== Records shown ==
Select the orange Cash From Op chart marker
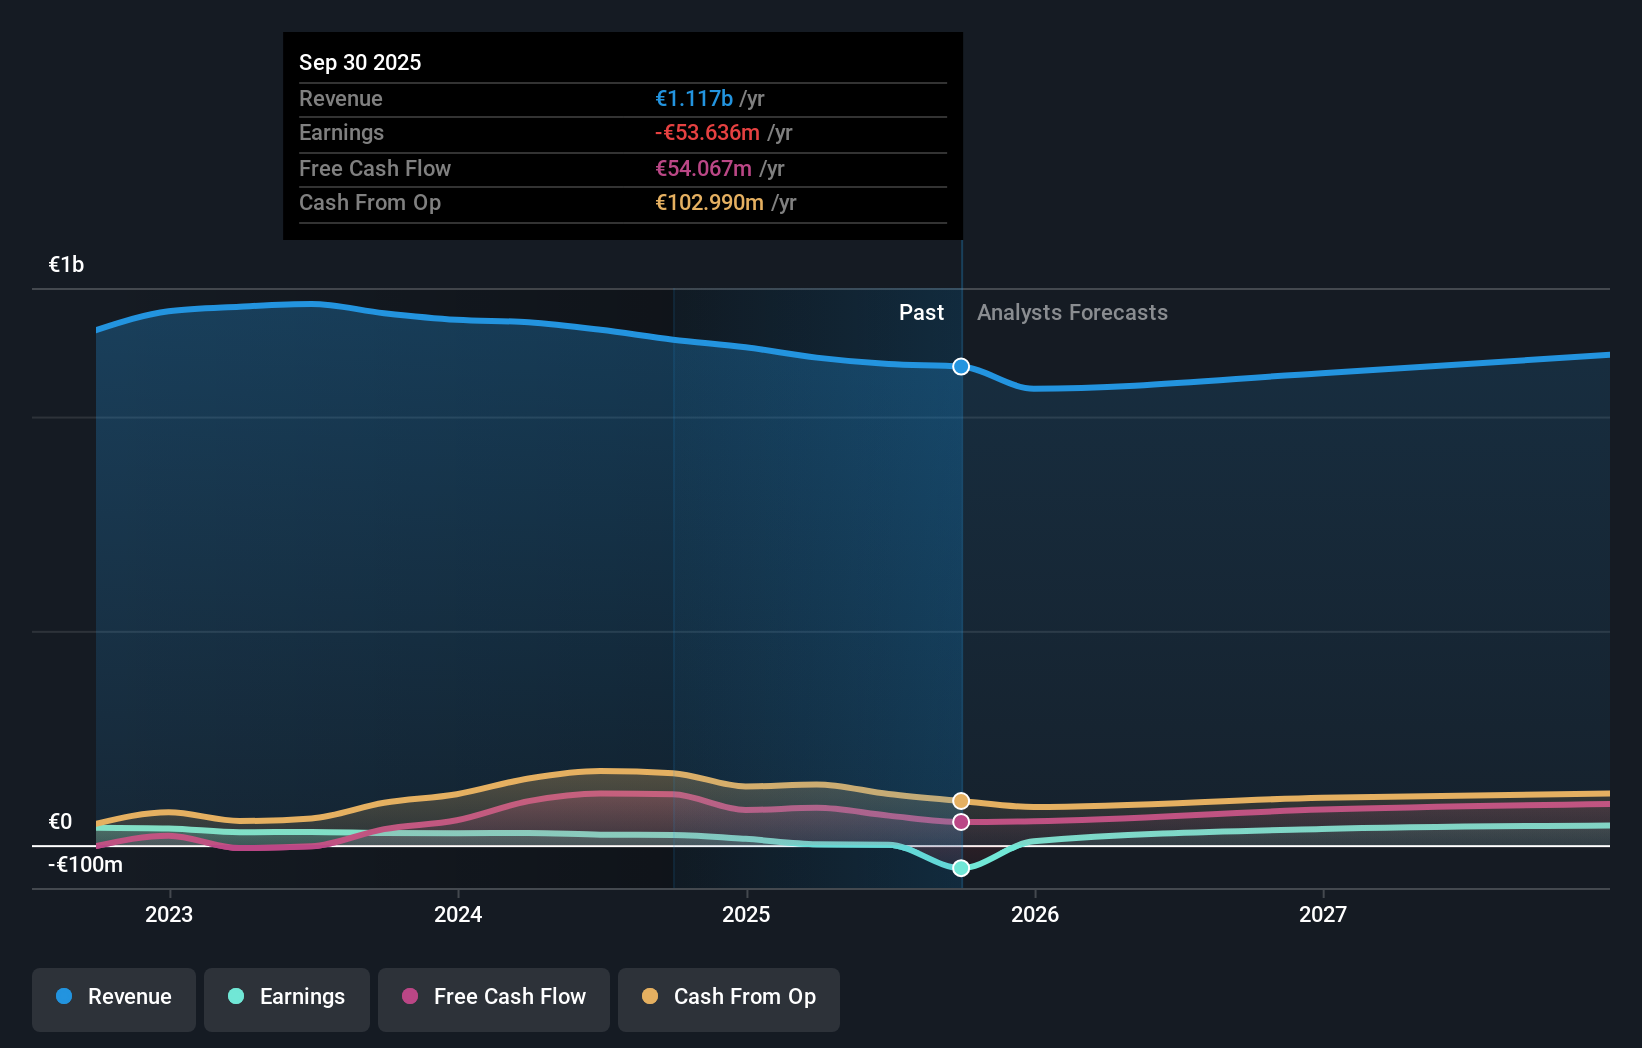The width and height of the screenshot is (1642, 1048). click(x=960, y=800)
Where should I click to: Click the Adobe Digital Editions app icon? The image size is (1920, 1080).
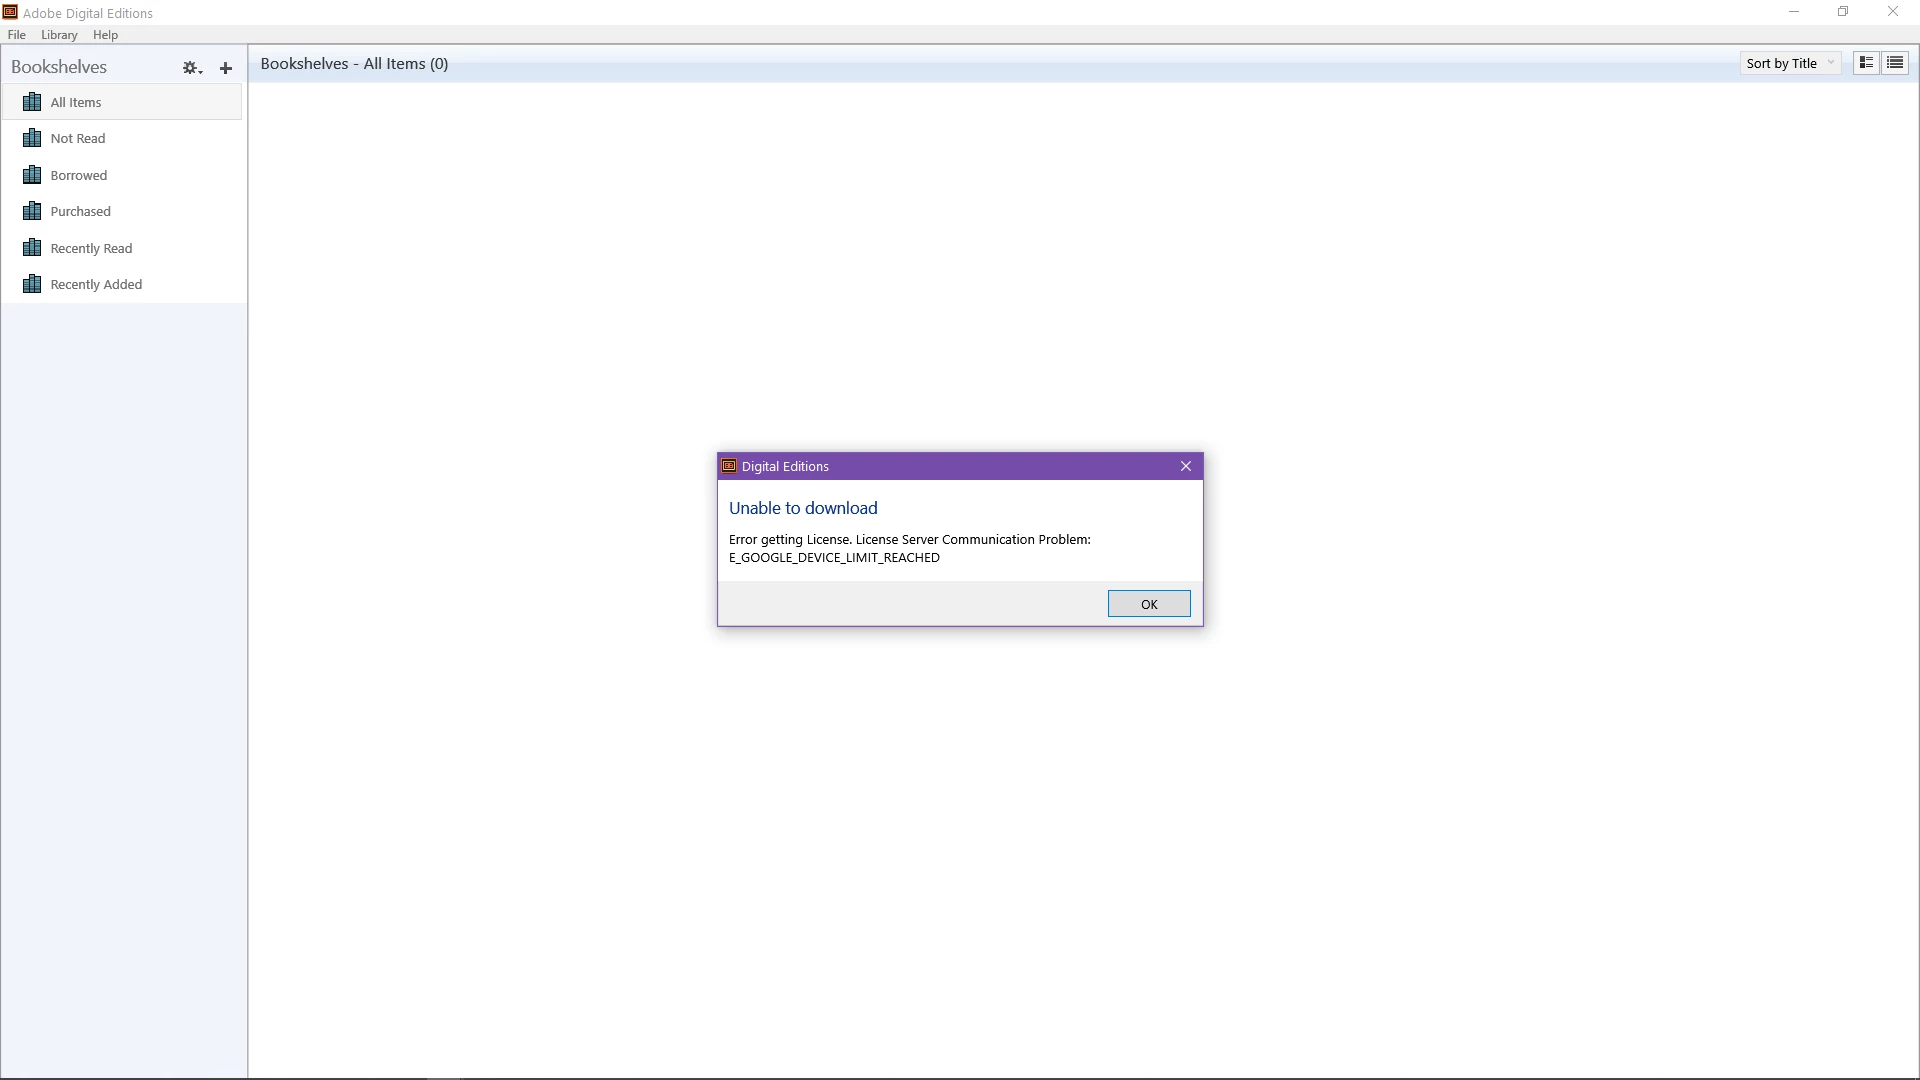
===
== Records shown ==
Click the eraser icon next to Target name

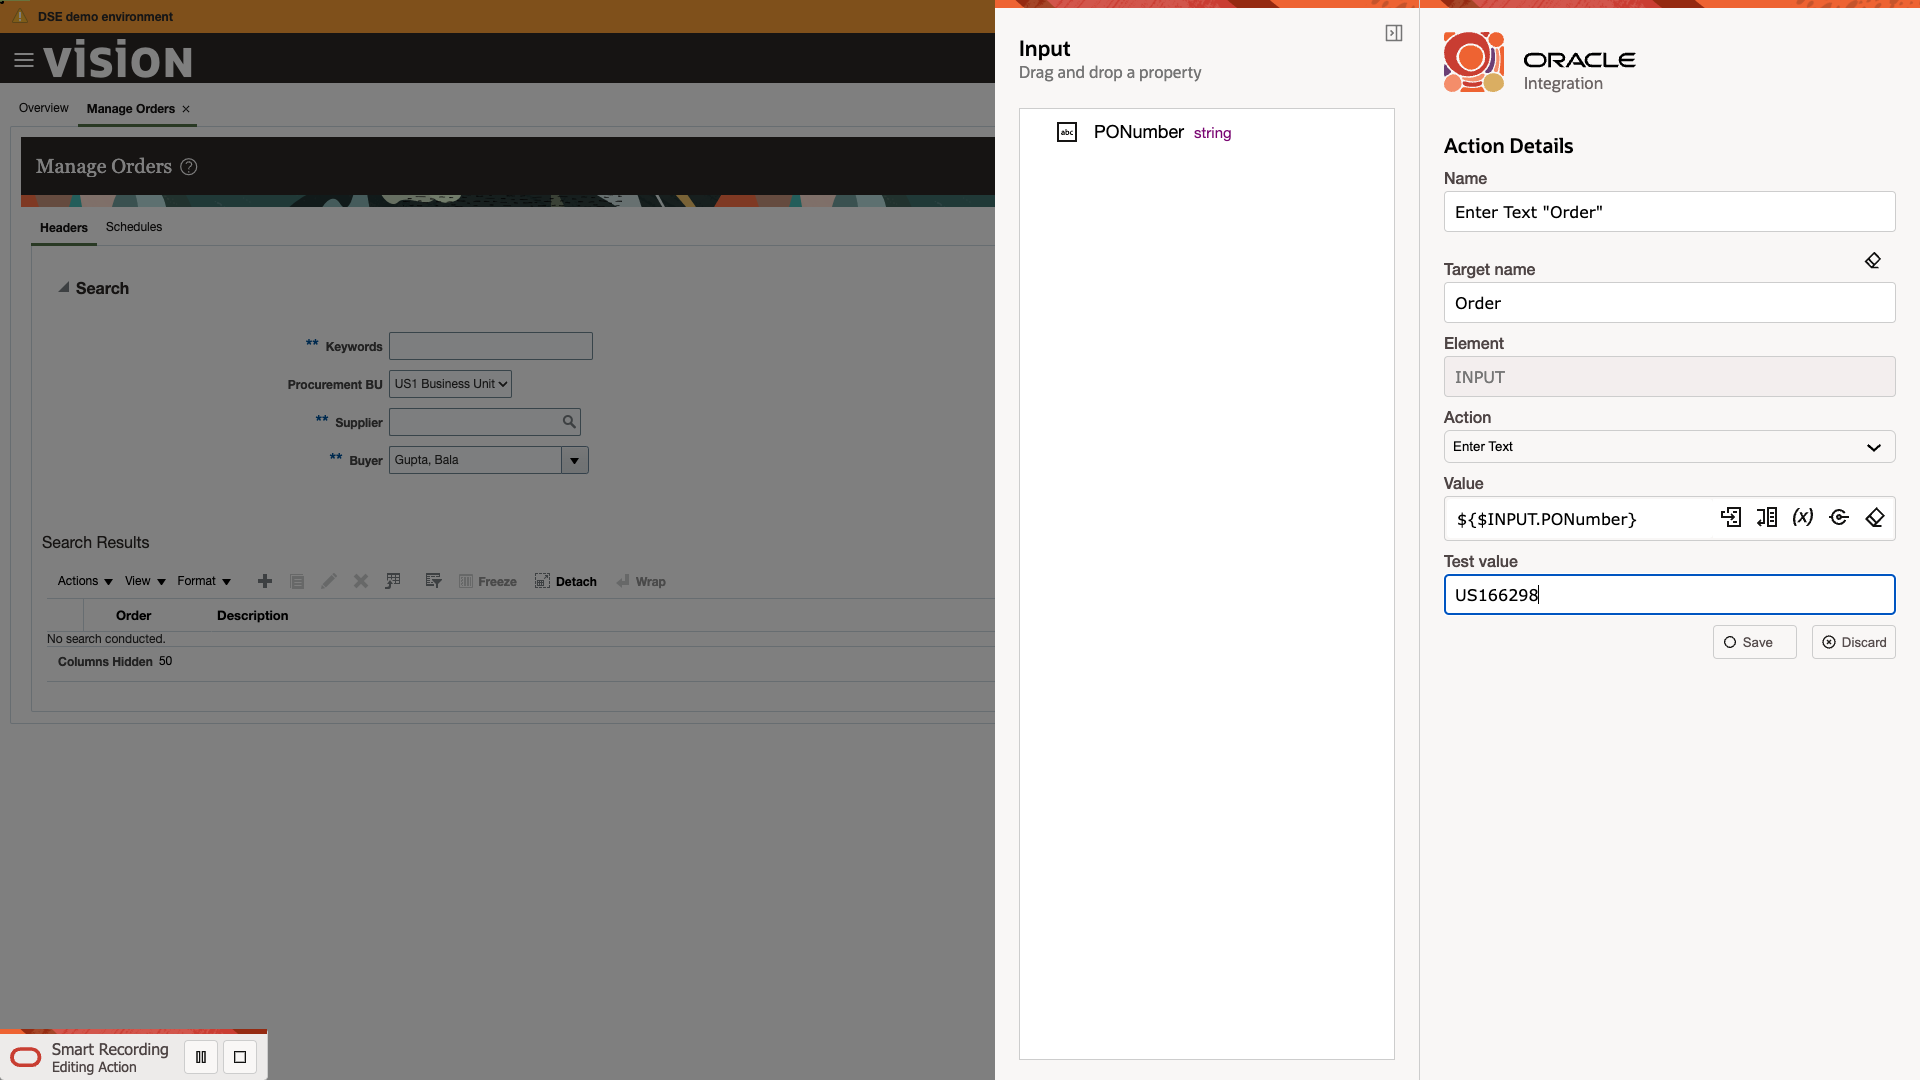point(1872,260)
===
== Records shown ==
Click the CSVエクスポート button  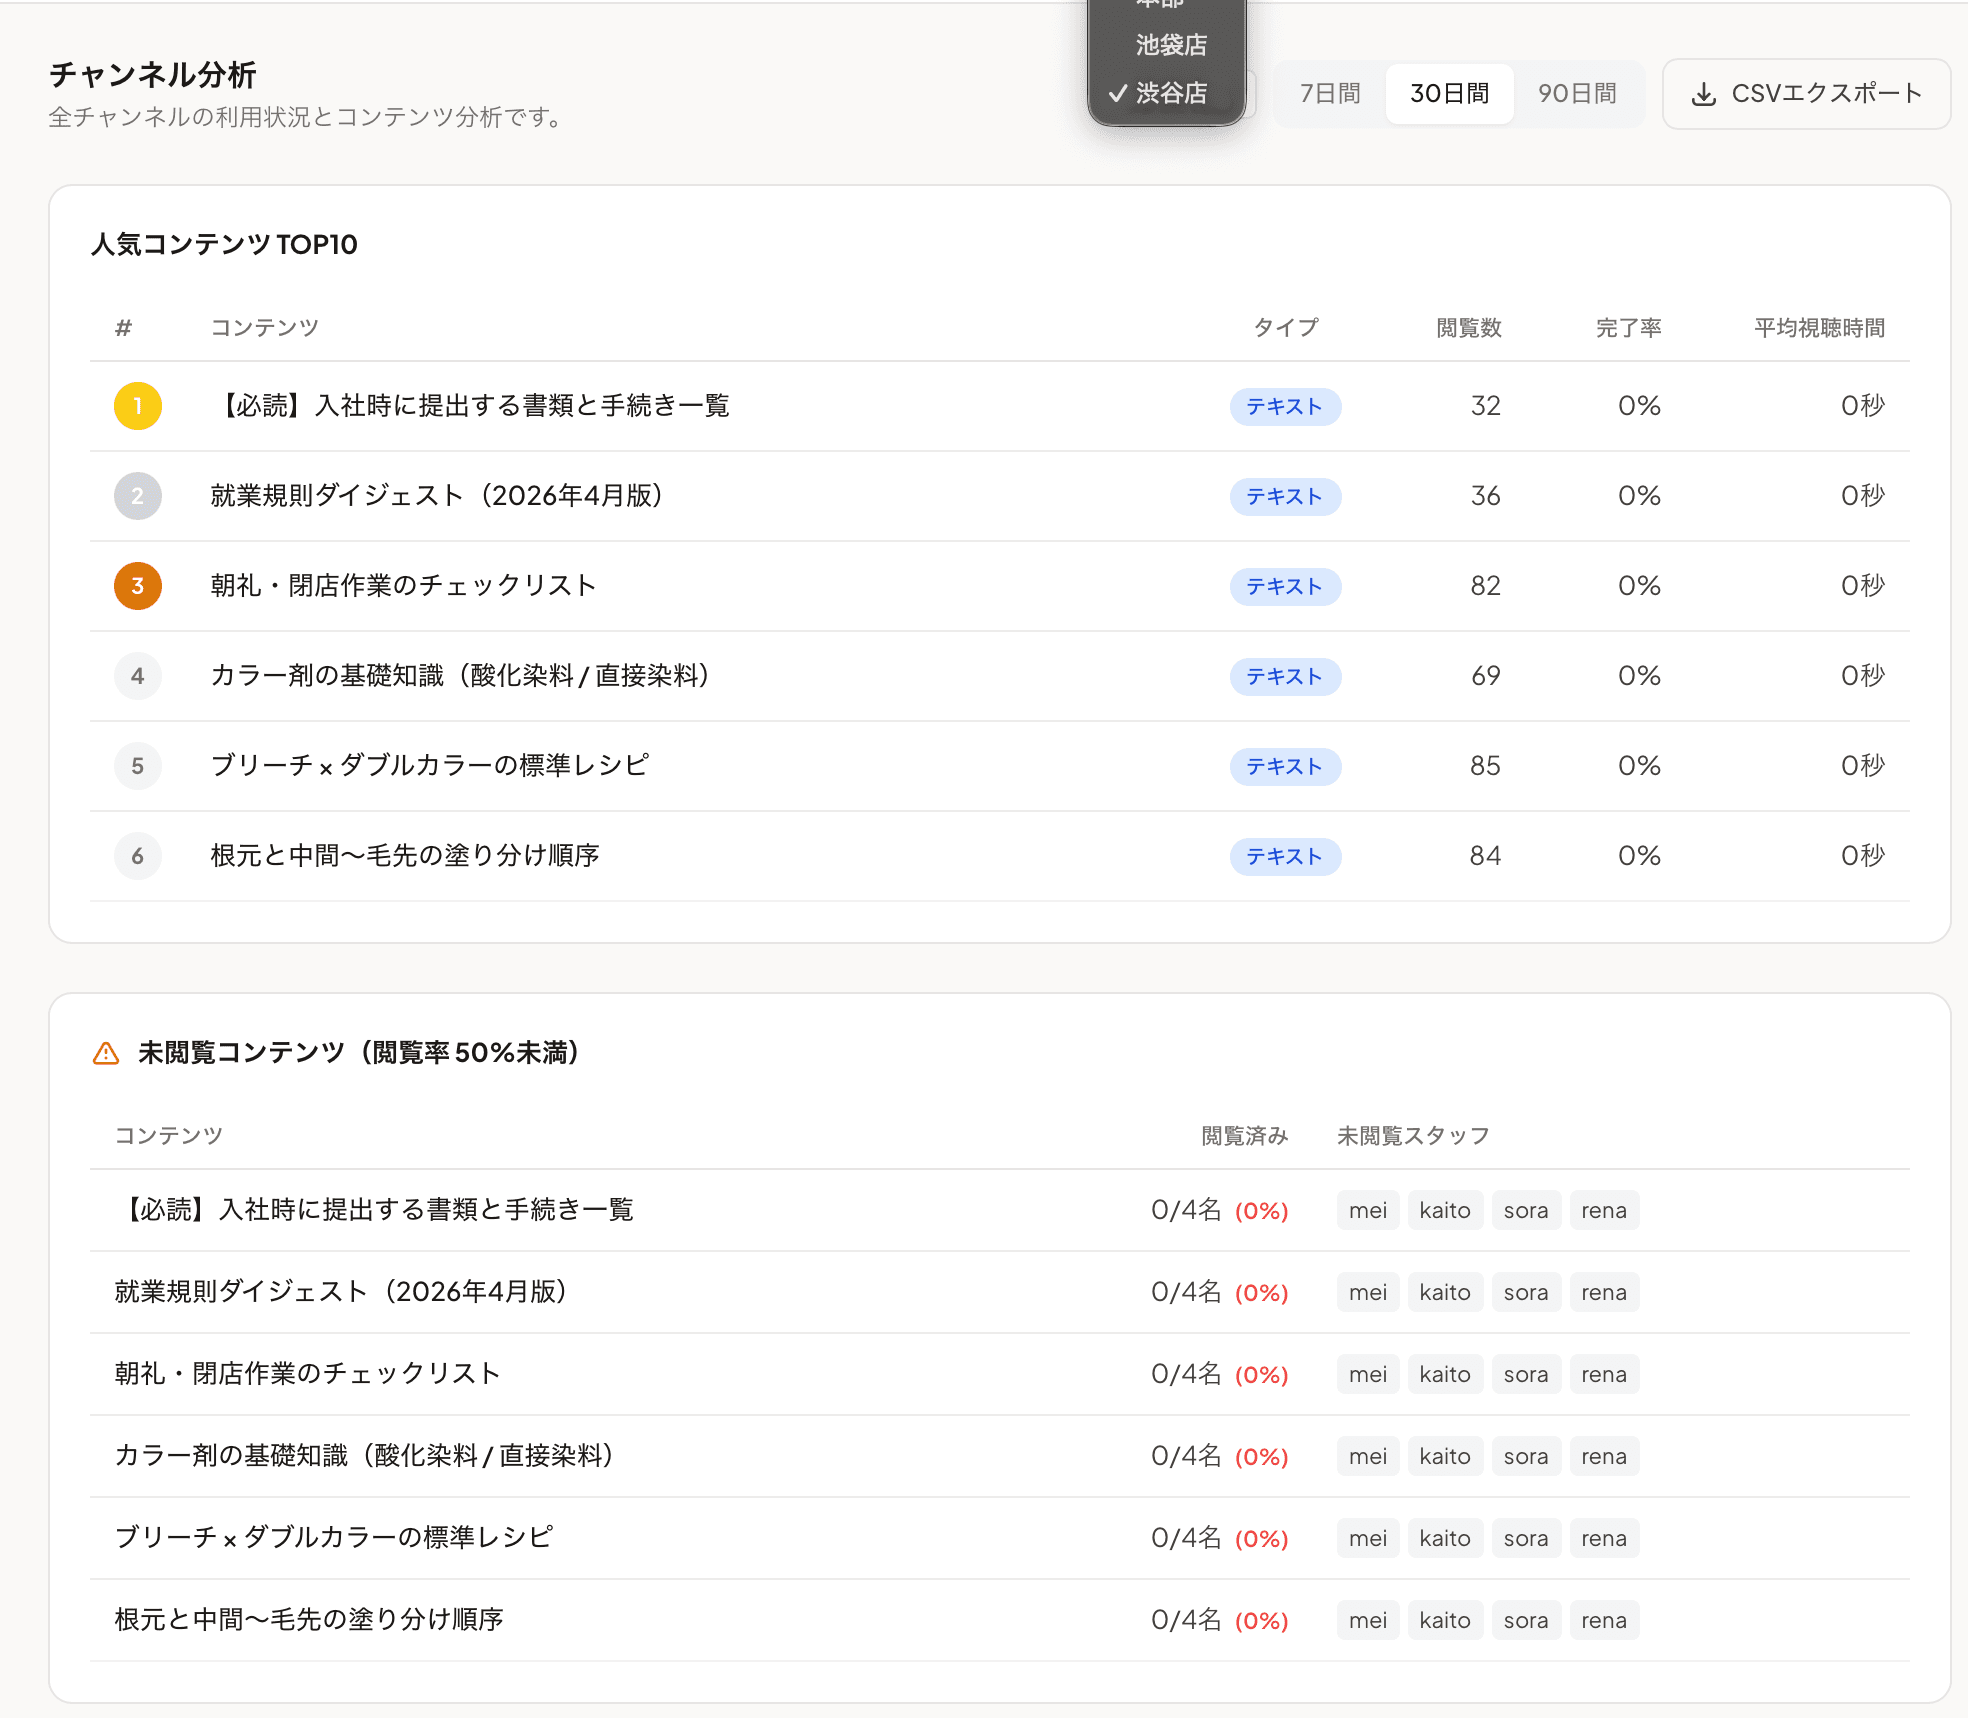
===
In the listing above, find the line containing "Select the orange Cash From Op chart marker" and the line containing "Where should I"; print those lines and every line between them exactly, leaving out pictures.

» Your solution
Select the orange Cash From Op chart marker
The width and height of the screenshot is (1642, 1048). click(x=960, y=800)
Where should I click to: Click the Adobe Digital Editions app icon? The image size is (1920, 1080).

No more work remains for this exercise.